Dataset entries
┏━━

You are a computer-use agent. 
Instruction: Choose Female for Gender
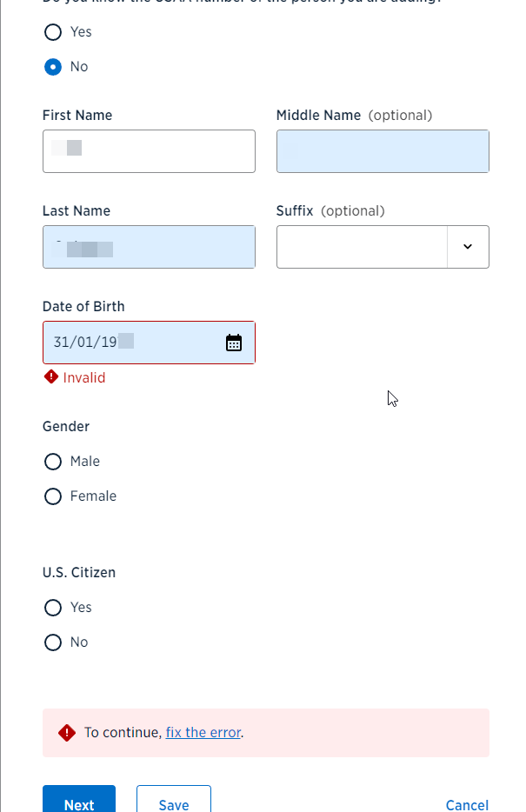tap(53, 496)
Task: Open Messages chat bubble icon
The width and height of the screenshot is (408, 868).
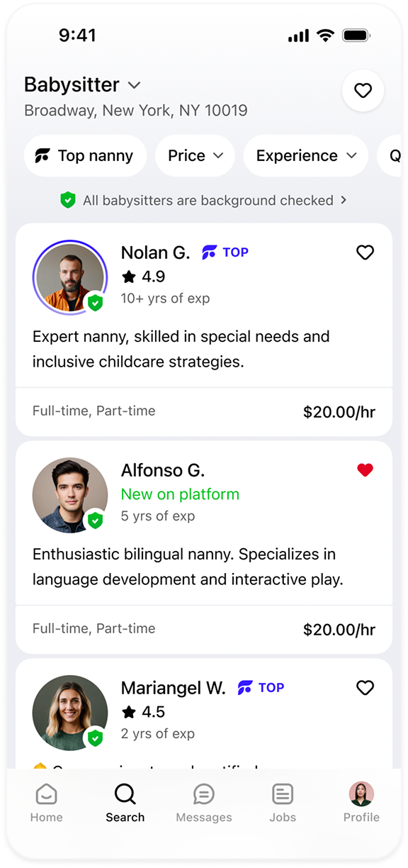Action: click(x=204, y=794)
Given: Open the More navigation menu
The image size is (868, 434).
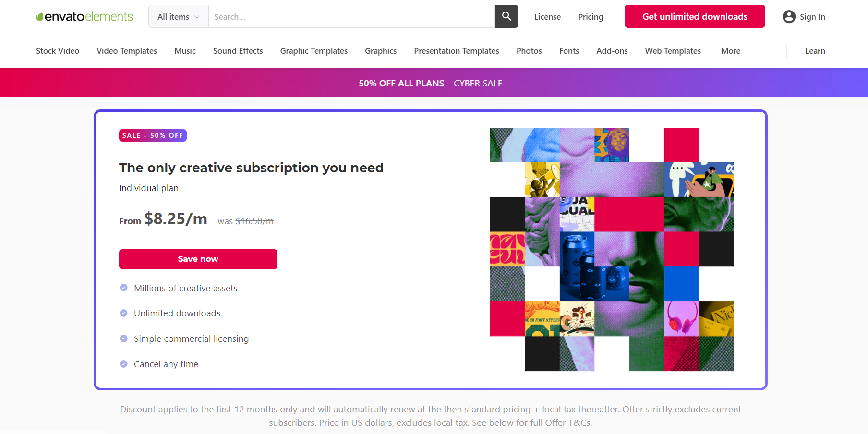Looking at the screenshot, I should tap(730, 51).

┗━━

Leave the pictures behind and repeat each entry exactly.

> _Solution to the exercise_:
You are a computer-use agent. 
Instruction: Choose Female for Gender
tap(53, 496)
Task: Open Messages chat bubble icon
The width and height of the screenshot is (408, 868).
Action: click(x=204, y=794)
Given: Open the More navigation menu
The image size is (868, 434).
Looking at the screenshot, I should tap(730, 51).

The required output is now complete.